It's quite frustrating, reading this in 2018, how many of the reforms Bair argues for in this book never happened. (A ban on naked credit default swaps, for example, which Bair argues increase systemic risk by increasing the consequences of institutional bankruptcy, thus creating new "too big to fail" analyses like that applied to AIG. Timothy Geithner was central to defeating an effort to outlaw them.) It's also a tragic reminder of how blindly partisan our national debates over economic policies are. You can watch, in Bair's account, the way that Democrats who were sharply critical of the Bush administration handling of the financial crisis, including his appointed regulators, swung behind the exact same regulators and essentially the same policies when Obama appointed Geithner to head Treasury. Democrats are traditionally the party favoring stronger regulation, but that's less important than tribal affiliation. The change is sharp enough that at a few points I was caught by surprise at the political affiliation of a member of Congress who was supporting or opposing one of Bair's positions.
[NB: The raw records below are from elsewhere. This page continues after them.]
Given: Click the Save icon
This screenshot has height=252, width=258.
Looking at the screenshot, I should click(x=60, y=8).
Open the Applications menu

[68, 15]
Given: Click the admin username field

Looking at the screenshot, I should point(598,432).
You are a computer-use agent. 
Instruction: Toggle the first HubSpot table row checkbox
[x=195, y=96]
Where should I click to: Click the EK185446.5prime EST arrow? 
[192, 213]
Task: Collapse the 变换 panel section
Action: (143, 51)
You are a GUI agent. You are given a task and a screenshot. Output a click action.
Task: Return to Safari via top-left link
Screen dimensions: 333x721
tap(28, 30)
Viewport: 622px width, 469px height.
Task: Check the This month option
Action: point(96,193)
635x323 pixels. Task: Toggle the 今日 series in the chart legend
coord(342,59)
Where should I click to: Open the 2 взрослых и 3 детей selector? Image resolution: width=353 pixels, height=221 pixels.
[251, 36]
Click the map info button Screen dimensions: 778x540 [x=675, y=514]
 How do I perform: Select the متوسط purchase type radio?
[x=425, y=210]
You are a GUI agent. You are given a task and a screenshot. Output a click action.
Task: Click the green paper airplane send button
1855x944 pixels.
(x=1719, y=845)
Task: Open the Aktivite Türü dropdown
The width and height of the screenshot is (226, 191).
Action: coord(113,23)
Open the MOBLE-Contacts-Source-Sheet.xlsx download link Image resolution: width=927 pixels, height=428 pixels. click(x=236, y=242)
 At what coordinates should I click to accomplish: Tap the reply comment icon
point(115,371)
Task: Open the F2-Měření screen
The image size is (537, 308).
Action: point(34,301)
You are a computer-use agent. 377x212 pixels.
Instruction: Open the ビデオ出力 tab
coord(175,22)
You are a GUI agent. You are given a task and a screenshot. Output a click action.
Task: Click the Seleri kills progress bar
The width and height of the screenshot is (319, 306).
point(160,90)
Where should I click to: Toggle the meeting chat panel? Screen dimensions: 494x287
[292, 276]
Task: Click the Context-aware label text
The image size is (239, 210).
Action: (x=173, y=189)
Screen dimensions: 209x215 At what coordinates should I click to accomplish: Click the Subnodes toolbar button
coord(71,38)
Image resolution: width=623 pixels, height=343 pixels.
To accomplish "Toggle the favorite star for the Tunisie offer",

As infuriating as this book is in places, it is a strong reminder that there are conservatives with whom I can find common cause despite being on the hard left of US economic politics. Those tend to be the people who believe in the power of institutions, consistent principles, and repeated and efficient execution of processes developed through hard-fought political compromise. I think Bair and I would agree that it's very dangerous to start making up policies on the spot to deal with the crisis du jour. Corruption can more easily enter the system, and very bad decisions are made. This is a failure on both the left and the right. I suspect Bair would turn to a principle of smaller government far more than I would, but we both believe in better government and clear, principled regulation, and on that point we could easily find workable compromises.

You should not read this as your first in-depth look at the US financial crisis. For that, I still recommend McLean & Nocera's All the Devils are Here. But this is a good third or fourth book on the topic, and a deep look at the internal politics around TARP. If that interests you, recommended.